Dell has introduced Network Functions Virtualization (NFV) and starter kits for telecommunications carriers.
“NFV marks a momentous technology shift – and opportunity – for telecommunications providers. In the past, they had to rely on both highly-proprietary and complex arrangements of dedicated appliances for service delivery. Now, in an increasingly disaggregated world, the technology options can be overwhelming. Dell wants to simplify this and cut through the clutter,” Marius Haas, Dell chief commercial officer and president of Dell enterprise solutions, said. “Our goal is to deliver the most open, flexible and practical NFV platform by combining our technology with a strong partner ecosystem to help service providers streamline service creation and delivery.”
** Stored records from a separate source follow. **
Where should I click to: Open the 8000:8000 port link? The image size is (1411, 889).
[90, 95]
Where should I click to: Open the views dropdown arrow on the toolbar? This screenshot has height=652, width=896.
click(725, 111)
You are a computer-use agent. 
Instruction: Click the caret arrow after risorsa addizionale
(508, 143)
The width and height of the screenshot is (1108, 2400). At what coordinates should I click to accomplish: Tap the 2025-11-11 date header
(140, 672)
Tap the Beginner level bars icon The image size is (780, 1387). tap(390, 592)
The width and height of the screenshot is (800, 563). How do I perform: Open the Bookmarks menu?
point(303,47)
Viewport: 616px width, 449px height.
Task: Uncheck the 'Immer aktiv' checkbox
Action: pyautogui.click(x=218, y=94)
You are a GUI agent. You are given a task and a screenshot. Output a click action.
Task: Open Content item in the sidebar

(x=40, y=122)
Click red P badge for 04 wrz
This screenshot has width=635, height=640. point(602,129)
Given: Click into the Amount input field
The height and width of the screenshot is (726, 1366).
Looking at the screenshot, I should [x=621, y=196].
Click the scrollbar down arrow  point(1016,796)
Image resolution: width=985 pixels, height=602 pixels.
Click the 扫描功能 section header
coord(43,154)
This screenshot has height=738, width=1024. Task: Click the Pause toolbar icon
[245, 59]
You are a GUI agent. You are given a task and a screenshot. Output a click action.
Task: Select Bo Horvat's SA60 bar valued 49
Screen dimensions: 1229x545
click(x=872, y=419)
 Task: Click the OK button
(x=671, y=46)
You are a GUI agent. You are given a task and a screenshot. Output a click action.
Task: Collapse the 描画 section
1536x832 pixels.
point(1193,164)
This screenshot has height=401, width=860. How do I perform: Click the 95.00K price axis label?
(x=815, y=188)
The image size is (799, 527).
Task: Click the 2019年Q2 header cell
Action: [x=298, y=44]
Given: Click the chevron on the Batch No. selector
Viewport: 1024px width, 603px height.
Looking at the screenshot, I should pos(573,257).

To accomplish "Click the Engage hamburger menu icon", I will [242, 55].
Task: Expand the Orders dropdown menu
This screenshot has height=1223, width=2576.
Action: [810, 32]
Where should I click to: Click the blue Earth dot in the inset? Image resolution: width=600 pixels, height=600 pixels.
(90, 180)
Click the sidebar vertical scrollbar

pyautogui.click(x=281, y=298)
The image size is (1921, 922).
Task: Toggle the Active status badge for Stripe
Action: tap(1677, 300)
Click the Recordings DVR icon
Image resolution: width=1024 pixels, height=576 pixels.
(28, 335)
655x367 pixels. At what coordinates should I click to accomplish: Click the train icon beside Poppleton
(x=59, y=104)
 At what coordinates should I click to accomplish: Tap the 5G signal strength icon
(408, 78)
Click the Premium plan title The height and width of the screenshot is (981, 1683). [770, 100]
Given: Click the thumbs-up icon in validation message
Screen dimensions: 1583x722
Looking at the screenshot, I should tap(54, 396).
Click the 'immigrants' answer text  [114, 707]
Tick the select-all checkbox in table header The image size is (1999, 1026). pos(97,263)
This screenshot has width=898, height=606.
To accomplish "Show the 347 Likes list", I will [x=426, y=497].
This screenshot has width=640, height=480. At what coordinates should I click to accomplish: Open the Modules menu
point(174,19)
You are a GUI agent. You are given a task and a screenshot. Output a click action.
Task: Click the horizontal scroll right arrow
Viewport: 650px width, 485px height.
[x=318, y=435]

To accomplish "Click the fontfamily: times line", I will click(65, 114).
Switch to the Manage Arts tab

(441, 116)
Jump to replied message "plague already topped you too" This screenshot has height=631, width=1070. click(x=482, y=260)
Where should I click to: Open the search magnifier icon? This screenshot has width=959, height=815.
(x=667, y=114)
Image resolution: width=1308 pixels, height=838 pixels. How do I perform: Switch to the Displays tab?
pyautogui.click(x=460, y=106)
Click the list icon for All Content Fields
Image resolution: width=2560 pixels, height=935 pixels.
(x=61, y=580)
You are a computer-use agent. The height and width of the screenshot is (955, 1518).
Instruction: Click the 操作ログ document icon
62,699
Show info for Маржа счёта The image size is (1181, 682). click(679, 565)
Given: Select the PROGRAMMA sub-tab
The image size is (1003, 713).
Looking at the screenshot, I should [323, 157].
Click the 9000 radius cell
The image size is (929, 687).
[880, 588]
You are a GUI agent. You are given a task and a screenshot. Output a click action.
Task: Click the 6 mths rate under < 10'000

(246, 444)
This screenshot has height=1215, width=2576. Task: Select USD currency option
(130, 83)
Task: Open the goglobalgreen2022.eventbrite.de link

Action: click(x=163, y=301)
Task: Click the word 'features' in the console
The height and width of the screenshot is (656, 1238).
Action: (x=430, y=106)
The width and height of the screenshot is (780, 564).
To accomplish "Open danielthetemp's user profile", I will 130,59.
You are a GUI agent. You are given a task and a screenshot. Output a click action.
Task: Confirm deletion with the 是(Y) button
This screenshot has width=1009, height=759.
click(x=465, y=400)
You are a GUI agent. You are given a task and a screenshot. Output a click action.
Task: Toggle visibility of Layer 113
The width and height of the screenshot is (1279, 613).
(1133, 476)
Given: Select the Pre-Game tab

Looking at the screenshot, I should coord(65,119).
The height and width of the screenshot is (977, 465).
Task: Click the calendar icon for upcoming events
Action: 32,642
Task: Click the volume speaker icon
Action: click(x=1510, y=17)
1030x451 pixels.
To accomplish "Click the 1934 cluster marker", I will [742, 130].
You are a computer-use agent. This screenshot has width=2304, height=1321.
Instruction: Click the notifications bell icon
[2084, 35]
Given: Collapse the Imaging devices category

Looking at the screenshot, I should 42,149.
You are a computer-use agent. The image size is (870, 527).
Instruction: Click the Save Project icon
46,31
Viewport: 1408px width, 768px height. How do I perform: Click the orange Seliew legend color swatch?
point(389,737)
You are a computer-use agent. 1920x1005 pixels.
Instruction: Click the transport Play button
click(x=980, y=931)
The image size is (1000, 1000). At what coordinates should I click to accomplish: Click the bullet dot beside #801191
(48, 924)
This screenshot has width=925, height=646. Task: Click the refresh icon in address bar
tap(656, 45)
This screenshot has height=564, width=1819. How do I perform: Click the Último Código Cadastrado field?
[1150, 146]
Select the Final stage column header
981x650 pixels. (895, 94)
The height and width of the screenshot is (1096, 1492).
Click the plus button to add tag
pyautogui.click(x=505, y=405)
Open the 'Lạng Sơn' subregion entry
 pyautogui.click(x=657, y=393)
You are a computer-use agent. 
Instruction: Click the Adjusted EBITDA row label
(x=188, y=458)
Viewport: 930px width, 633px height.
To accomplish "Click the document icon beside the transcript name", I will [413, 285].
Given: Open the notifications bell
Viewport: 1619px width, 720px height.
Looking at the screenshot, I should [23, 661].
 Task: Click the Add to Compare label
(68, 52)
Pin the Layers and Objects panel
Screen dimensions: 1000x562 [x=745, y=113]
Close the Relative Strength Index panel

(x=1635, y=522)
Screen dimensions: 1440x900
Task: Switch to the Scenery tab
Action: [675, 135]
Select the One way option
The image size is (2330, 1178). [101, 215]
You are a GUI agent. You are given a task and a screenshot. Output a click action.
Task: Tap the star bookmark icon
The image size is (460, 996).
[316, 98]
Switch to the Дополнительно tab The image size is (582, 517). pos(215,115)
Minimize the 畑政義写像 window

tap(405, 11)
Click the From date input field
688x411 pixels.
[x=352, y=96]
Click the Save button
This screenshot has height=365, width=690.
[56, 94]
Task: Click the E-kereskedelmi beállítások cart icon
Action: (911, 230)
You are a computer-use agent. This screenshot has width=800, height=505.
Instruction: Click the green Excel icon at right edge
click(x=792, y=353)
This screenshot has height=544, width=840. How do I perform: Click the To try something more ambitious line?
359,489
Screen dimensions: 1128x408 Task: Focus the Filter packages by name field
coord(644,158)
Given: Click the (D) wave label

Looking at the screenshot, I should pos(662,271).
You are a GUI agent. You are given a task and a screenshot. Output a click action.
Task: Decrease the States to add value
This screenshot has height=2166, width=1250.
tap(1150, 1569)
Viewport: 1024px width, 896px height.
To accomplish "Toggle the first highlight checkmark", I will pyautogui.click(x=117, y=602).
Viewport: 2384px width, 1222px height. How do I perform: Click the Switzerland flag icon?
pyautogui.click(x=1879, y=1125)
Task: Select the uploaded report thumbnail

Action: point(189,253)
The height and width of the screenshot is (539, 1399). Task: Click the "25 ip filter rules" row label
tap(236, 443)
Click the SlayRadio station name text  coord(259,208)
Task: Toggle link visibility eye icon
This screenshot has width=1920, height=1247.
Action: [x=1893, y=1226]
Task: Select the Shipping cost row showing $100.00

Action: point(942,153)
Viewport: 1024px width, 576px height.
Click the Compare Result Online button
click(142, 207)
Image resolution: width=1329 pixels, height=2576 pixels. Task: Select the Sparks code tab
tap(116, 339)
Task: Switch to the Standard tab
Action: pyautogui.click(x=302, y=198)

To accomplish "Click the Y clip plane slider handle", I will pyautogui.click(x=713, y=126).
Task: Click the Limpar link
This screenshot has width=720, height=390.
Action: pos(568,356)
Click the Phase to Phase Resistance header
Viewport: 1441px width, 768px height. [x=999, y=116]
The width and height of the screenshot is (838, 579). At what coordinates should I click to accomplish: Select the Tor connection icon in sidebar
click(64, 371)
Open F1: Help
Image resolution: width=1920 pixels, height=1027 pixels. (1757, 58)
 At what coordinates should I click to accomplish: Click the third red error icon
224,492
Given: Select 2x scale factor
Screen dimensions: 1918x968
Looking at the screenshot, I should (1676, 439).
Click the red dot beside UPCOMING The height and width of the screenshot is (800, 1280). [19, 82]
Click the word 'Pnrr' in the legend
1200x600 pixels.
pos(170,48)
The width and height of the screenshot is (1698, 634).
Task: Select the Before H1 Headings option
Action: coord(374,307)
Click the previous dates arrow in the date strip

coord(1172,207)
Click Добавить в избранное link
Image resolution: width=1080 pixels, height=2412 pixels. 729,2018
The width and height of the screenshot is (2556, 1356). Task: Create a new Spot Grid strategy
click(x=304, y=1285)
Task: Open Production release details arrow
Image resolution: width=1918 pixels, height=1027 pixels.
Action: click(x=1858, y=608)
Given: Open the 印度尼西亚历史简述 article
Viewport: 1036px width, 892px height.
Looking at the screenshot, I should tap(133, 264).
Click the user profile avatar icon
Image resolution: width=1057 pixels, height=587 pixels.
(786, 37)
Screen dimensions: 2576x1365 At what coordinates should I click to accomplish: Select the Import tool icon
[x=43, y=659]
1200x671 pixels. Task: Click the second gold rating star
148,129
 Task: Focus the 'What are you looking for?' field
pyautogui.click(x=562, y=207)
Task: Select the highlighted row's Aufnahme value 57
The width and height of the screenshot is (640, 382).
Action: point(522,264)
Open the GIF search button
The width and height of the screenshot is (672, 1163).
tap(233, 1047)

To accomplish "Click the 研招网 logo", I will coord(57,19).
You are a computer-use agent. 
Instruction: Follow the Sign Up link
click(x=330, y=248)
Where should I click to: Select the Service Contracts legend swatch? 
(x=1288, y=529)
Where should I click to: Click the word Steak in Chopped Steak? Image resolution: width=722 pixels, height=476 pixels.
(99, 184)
NFV does for networking equipment what server virtualization did for servers: emulate hardware components in software. An NFV server can be configured to act as a session border controller, a switch or a router just by changing the software. A physical server can house different kinds of networking devices at the same time, just like a server can contain other virtual machines.
Customers can scale up, that is, moving to more powerful machines, or scale out, adding more nodes to their networks.
To encourage adoption, Dell is also offering two starter kits for customers to build proof of concept networks before plunging into full-scale adoption of NFV. One solution is based around Dell’s PowerEdge R630 1RU nodes and the other is based around its M1000e blade chassis and new M630 compute blades.
Both kits include all of the necessary networking hardware and software, including Dell’s S6000 10/40GbE Open Networking platform, OpenDaylight-compliant Active Fabric Manager, Active Fabric Controller, Dell Foglight and Dell OpenManage Network Manager.
Dell is distinguishing itself by a commitment to open hardware and software. Dell is basing its solution on its Intel Xeon PowerEdge servers. It’s also open on the software front, as it’s working closely with Red Hat to use OpenStack software. Dell offers its starter kit customers a choice of Linux and OpenStack distributions.
“We’ve long recognized the transformative potential NFV and SDN have for carriers as they modernize to meet customer demands and bring products to market faster,” said Radhesh Balakrishnan Red Ha general manager of Virtualization and OpenStack. “Red Hat and Dell are closely collaborating in many areas related to NFV, SDN, and OpenStack. With the Dell NFV platform, we’re happy to extend our commitment to jointly engineering OpenStack-based NFV and SDN solutions built on Red Hat Enterprise Linux OpenStack Platform to help carriers take advantage of these technologies.”
With the PC market cooling in favor of mobile devices, Dell appears to be concentrating on the enterprise market with high-powered solutions like these. If users are moving to mobile devices, there will still be a need for carriers to upgrade networks to handle all of this new data. NFV looks like one way to go.